• [WHAT THE TASK ASKS]:
Line by line, set down the records below from the first line through the line containing "Click the clients icon on 'Клиенты' card". Omit the pictures.
Segment Start: ENTRIES SHOWN
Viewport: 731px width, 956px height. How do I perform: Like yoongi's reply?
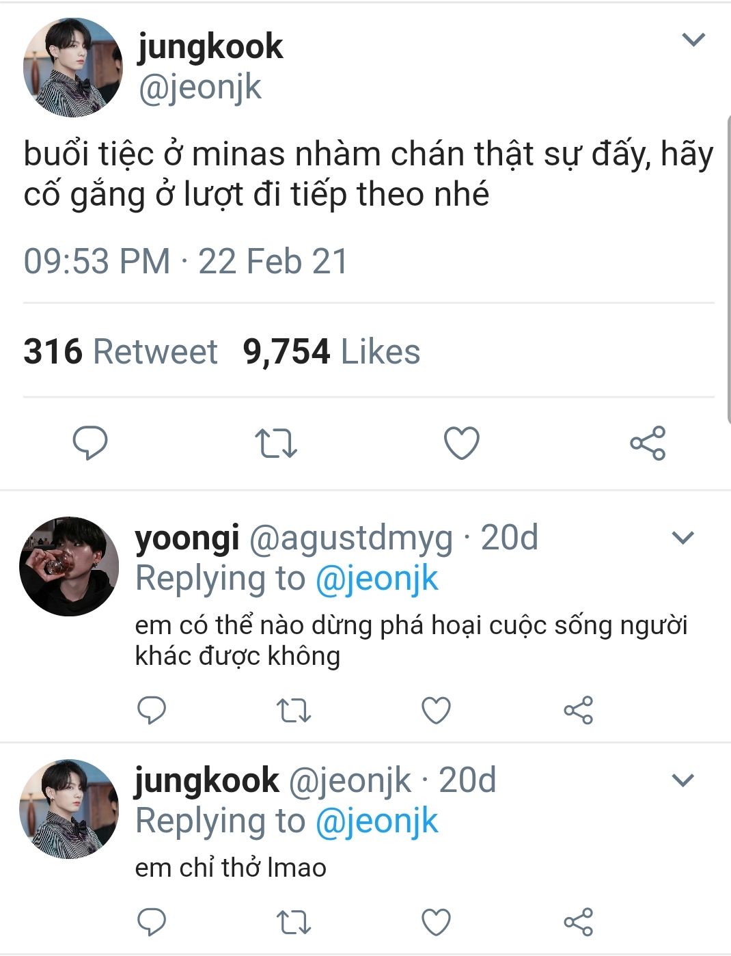point(436,711)
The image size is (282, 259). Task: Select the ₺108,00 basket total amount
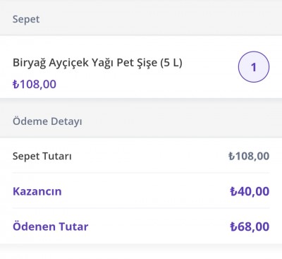point(249,156)
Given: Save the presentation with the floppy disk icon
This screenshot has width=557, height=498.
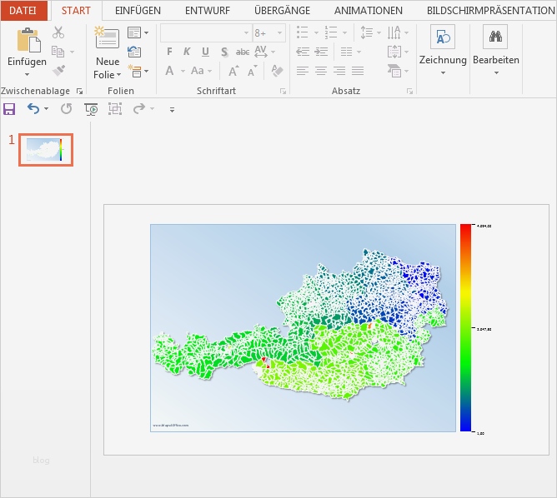Looking at the screenshot, I should (x=10, y=108).
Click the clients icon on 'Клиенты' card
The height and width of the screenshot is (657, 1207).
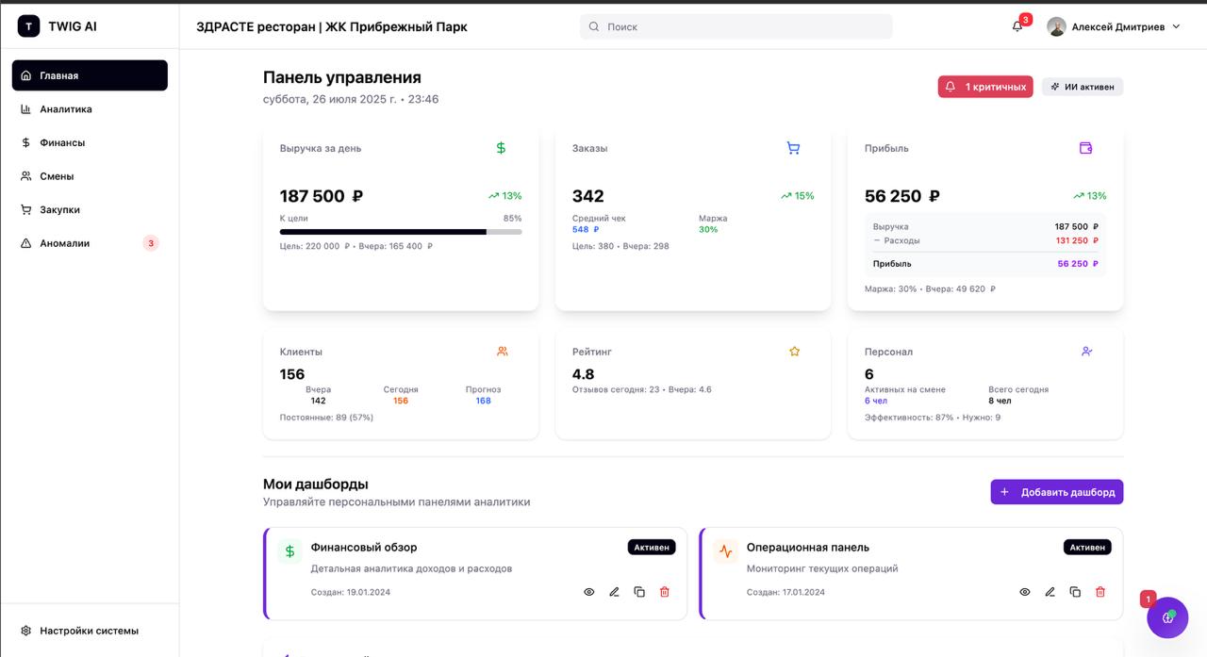click(502, 351)
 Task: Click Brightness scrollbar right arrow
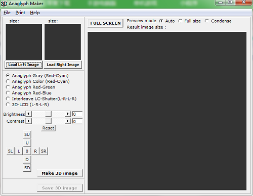68,114
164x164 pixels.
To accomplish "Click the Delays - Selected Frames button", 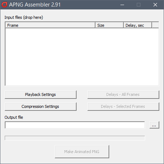I will coord(123,106).
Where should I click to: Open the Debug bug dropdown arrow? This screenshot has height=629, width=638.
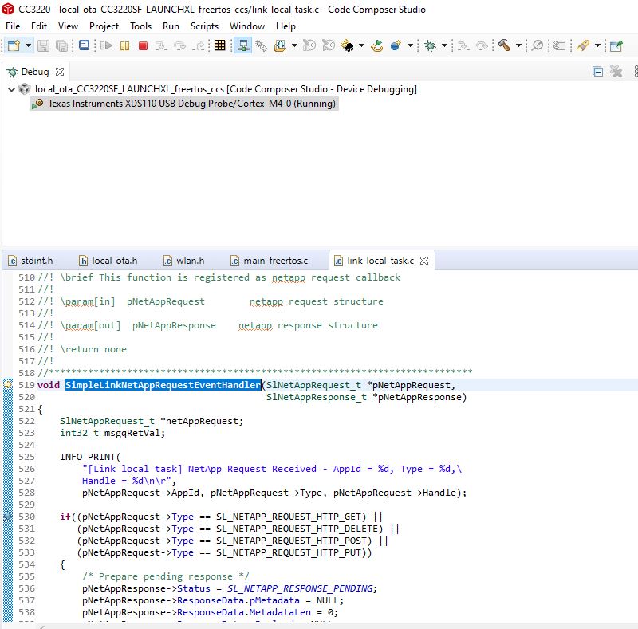click(x=443, y=45)
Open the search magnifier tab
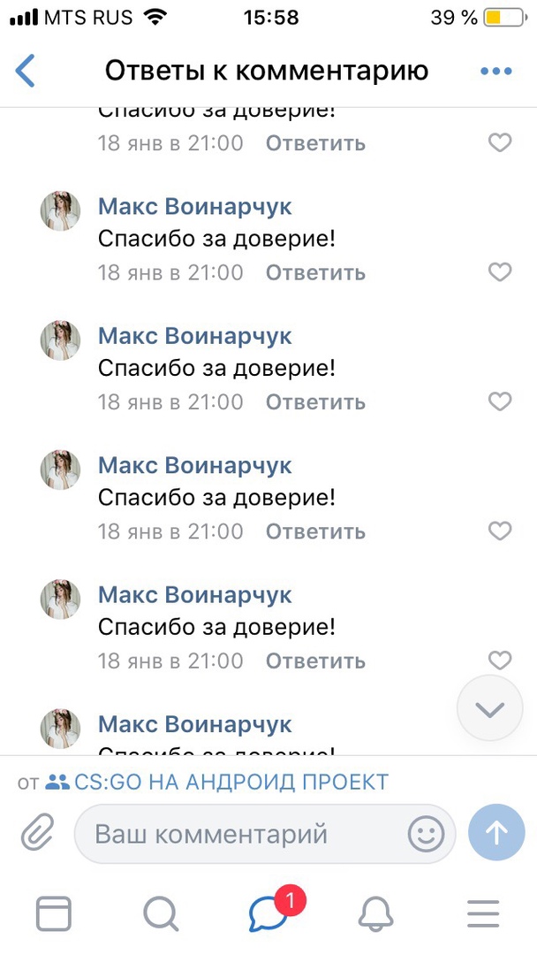 point(161,913)
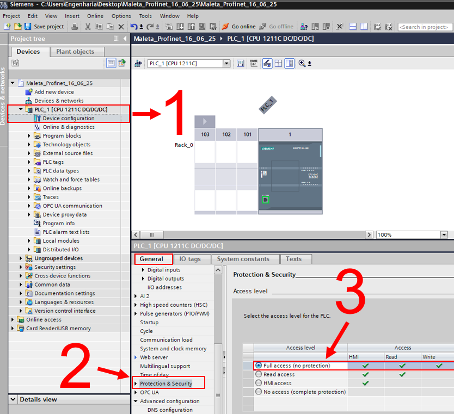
Segment End: ENTRIES SHOWN
• [THE ANSWER]:
Viewport: 731px width, 956px height. How do I perform: Like yoongi's reply?
point(436,711)
The image size is (282, 259). Task: Select the ₺108,00 basket total amount
point(249,156)
Given: Save the presentation with the floppy disk icon
This screenshot has width=557, height=498.
Looking at the screenshot, I should (x=10, y=108).
Click the clients icon on 'Клиенты' card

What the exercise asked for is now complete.